[Stored data entries]
====

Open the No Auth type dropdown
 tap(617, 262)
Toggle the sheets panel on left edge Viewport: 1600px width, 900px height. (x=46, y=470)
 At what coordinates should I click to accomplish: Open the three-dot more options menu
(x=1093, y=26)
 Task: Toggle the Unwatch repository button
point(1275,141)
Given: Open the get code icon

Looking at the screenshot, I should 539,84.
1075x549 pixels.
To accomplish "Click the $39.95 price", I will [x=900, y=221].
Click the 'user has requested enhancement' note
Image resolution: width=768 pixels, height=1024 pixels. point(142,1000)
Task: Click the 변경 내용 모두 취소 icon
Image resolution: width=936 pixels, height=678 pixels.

====

*Task directions:*
Find the line containing "Task: Click the 변경 내용 모두 취소 icon" in the data above. Please transcribe it and every line after it, exactly.

*Answer box:*
Task: Click the 변경 내용 모두 취소 icon
Image resolution: width=936 pixels, height=678 pixels.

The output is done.